• _PROVIDED PASSAGE_:
-------
They showed real-world, seamless data transfer across systems. For Germany’s long-awaited digital health infrastructure, this was a meaningful milestone.
Initiatives like SDC (Service-Oriented Device Connectivity), an international standard for plug-and-play interoperability between medical devices and OR.NET (a German initiative to create open, networked operating rooms where all devices communicate on a shared standard) were cited as genuine progress toward open interoperability. But the journey is far from complete.
Innovations, Partnerships, and Launches on the Floor
Several notable product showcases and partnerships also emerged across the three days:
CLINARIS demonstrated HPM®, its real-time hygiene and process management solution. It is fully integrated into the Siemens HiMed platform with partners including SPIE ICS, Wissner-Bosserhoff, Virtual Twins, and Ascom forming a compelling end-to-end clinical workflow ecosystem.
Fraunhofer MEVIS presented CuraMate, an AI platform for medical image curation and training, alongside an interactive cardiovascular imaging education tool.
Fraunhofer IKS showcased trustworthy AI models for ECG prediction, dermatological decision support, and women’s health via its SympATA app.
NoxAvis Tech Solutions debuted HeliDoc, targeting real-time emergency documentation and communication.
Thryve made the case for 24/7 wearable and sensor-based health monitoring as the connective tissue between episodic care and continuous health management.
Avalue Healthcare marked its DMEA debut with AI-driven healthcare solutions, signalling growing interest from Asian manufacturers in the European digital health market.
Awards, competitions, and recognition
DMEA 2026 sustained its tradition of spotlighting innovation through structured recognition.
Around 70 startups presented their solutions in the dedicated Startup & Innovation Area, competing across pitch rounds judged by an interdisciplinary expert panel drawn from science, venture capital, and clinical practice.
DMEA’s flagship competition recognised the most visionary and scalable digital health startup. The headline prize, the DMEA Nova Award, went to Prof. Valmed, a Hesse-based startup from Langen.
-------
• _INFORMATION SUPPLIED_:

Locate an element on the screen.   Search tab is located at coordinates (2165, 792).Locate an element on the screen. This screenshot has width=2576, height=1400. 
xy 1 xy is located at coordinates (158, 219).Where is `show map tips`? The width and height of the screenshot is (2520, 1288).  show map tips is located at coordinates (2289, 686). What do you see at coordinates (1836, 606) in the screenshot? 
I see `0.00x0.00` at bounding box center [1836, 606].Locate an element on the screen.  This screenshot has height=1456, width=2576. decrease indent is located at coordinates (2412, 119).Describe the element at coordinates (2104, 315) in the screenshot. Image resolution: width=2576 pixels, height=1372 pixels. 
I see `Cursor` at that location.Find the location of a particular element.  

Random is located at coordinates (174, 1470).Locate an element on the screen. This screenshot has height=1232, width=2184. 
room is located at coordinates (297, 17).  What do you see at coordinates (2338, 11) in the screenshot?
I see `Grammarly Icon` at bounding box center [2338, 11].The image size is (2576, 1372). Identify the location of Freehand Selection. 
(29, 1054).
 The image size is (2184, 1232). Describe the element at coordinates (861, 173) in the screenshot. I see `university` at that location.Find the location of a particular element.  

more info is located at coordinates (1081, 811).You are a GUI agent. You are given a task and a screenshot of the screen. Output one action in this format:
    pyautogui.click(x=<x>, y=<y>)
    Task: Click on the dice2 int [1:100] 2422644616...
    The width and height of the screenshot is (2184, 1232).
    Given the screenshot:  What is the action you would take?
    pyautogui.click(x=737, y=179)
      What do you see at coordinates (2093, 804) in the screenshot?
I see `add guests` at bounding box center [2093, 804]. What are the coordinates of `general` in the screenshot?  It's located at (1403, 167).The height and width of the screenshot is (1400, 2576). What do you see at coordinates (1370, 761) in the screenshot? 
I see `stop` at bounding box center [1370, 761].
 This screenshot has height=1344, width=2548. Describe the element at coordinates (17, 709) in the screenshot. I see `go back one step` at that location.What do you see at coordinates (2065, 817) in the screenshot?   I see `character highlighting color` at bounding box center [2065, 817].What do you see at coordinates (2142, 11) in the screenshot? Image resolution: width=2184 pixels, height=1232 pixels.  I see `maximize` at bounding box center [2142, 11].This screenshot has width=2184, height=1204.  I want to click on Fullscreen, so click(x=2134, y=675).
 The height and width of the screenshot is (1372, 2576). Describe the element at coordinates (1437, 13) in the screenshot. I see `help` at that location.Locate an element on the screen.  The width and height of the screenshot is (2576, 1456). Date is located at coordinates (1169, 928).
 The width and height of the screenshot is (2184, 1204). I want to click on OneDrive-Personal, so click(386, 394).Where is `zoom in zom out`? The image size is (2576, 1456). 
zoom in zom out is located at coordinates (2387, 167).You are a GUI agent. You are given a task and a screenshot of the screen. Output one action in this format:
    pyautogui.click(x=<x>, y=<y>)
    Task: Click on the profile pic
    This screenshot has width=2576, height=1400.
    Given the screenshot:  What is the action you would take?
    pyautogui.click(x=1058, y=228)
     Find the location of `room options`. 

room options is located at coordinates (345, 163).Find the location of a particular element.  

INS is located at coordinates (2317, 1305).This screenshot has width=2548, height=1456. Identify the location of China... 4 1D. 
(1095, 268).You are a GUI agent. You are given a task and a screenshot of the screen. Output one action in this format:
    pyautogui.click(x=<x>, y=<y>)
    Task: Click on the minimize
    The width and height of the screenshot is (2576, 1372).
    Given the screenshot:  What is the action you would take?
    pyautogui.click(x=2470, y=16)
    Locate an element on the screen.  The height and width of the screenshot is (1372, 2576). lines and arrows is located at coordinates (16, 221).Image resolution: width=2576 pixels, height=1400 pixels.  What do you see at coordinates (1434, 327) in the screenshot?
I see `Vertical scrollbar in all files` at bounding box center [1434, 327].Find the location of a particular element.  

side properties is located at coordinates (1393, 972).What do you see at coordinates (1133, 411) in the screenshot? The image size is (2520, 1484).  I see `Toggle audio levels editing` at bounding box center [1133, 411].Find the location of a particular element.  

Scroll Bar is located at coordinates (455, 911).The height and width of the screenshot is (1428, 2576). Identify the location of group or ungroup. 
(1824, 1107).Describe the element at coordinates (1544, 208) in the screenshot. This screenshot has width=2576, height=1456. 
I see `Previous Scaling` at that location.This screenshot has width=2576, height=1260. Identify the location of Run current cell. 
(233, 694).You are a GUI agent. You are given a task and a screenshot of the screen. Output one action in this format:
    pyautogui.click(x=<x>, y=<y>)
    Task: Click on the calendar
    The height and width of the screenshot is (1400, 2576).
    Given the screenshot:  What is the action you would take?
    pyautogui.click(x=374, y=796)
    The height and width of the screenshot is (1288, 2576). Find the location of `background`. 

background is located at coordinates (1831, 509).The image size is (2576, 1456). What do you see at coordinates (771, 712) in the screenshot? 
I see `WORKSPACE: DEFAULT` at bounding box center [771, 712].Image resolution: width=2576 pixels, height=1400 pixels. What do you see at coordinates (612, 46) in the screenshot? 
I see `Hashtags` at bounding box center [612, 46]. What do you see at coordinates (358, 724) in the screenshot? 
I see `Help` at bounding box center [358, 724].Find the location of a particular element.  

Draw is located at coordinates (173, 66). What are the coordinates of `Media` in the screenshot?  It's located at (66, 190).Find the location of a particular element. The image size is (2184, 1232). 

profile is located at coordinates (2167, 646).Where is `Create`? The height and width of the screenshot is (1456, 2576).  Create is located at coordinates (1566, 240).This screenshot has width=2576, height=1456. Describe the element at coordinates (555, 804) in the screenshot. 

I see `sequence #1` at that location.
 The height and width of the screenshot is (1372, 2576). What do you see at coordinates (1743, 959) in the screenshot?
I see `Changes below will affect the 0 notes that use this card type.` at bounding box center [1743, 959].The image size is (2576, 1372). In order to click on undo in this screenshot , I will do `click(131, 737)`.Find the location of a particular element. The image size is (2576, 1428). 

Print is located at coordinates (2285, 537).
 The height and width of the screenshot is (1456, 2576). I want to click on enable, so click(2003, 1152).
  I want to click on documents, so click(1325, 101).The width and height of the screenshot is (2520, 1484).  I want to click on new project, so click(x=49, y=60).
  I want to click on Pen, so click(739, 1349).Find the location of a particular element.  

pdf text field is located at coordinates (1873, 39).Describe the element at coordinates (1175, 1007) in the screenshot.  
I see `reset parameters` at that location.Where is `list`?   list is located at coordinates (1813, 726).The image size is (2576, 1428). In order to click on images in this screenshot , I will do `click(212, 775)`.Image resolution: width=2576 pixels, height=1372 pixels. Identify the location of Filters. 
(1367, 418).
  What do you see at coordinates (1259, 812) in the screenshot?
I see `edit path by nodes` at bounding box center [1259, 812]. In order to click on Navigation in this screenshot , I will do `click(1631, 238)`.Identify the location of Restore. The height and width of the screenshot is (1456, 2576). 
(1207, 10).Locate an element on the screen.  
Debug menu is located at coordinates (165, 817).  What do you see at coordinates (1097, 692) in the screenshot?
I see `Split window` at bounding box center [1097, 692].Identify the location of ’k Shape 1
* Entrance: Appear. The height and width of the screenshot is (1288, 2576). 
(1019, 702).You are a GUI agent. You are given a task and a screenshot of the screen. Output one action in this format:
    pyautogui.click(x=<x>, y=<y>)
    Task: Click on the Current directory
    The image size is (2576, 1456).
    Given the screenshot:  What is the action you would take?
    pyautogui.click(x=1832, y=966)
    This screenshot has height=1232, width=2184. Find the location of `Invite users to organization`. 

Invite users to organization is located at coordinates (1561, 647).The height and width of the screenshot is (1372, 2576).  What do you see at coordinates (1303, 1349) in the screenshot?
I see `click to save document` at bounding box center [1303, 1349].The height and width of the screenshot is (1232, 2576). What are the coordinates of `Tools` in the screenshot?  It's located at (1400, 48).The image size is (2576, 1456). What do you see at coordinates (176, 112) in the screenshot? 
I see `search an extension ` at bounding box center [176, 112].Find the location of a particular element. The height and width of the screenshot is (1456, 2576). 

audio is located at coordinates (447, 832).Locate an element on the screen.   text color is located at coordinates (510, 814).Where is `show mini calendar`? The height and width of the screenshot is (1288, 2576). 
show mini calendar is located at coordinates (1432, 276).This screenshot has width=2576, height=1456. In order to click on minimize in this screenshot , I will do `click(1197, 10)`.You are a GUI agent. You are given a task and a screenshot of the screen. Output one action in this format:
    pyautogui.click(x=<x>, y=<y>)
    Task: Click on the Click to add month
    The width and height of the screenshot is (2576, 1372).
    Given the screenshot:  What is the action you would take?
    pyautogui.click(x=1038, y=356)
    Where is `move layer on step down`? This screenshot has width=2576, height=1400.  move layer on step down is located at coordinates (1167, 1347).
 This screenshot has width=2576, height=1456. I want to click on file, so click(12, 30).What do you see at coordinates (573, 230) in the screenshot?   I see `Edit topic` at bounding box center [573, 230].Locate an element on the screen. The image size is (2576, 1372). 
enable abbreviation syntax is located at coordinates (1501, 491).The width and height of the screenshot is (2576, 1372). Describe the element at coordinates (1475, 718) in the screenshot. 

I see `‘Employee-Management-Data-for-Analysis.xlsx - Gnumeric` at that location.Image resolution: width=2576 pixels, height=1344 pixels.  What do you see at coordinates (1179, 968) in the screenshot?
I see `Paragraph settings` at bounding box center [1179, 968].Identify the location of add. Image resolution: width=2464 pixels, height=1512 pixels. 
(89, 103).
-------
• _REQUIRED ACTIONS_:
A - In the DMEA 2026 article, which startup won the DMEA Nova Award?
B - Reproduce the part of the DMEA 2026 article that starts with the words containing "Thryve made the" and ends with "through structured recognition.".
The records have no connection to the DMEA 2026 article.

• _ANSWERS TO THE EXERCISES_:
A - Prof. Valmed, a Hesse-based startup from Langen.

B -
Thryve made the case for 24/7 wearable and sensor-based health monitoring as the connective tissue between episodic care and continuous health management.
Avalue Healthcare marked its DMEA debut with AI-driven healthcare solutions, signalling growing interest from Asian manufacturers in the European digital health market.
Awards, competitions, and recognition
DMEA 2026 sustained its tradition of spotlighting innovation through structured recognition.